At the very least, White people continue to resist having Black people as actual neighbors in actual neighborhoods in actual villages, towns, and cities in the United States. That’s an interesting lens through which to read our text. We can ask it first of all, not as a theological question, but perhaps as a demographic and sociological question. In fact, where I live, who is my neighbor? And how does that impact how I live as a daily disciple?
More than that, will I as a White person risk being vulnerable enough to engage in relationships with those “unlike” me? Will I risk the possibility that I might say or do something hurtful to a BIPOC friend, colleague or associate and then have to ask forgiveness and receive correction? Or will I remain, as Robin D’Angelo puts it, a “nice racist”? Am I willing to lay naked and alone, hurting and vulnerable along the road and trust that a potential “enemy” could be my neighbor? I think that’s what we’re called to “go and do likewise.”
References and Resources
Capon, Robert Farrar. Kingdom, Grace, Judgment: Paradox, Outrage, and Vindication in the Parables of Jesus. Kindle Edition.

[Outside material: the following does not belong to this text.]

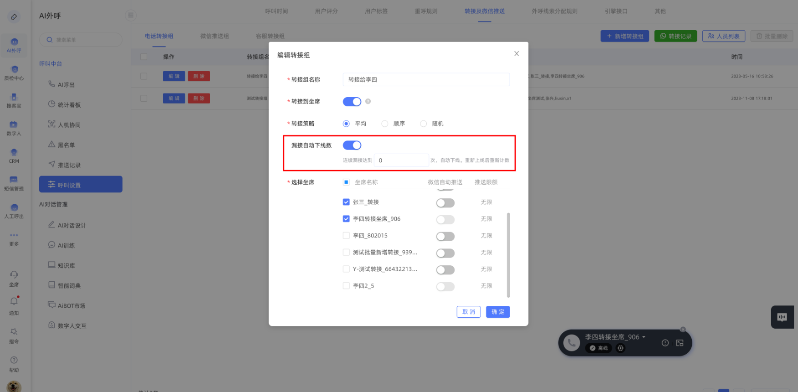Select the 顺序 transfer strategy
The image size is (798, 392).
385,124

Hultgren, Arland J. “Enlarging the Neighborhood: The Parable of the Good Samaritan (Luke 10: 25–37).” Word & World 37, no. 1 (2017): 71-8.
Levine, Amy-Jill. Short Stories by Jesus. HarperOne. Kindle Edition.
Levine, Amy-Jill, and Witherington III, Ben. The Gospel of Luke (New Cambridge Bible Commentary). Cambridge University Press, 2018.
Swanson, Richard W. Provoking the Gospel of Luke: A Storyteller’s Commentary, Year C. Cleveland, OH.: Pilgrim Press, 2006.
Tranvik, Mark D. “The Good Samaritan as Good News: Martin Luther and the Recovery of the Gospel in Preaching.” Word & World 38, no. 3 (2018).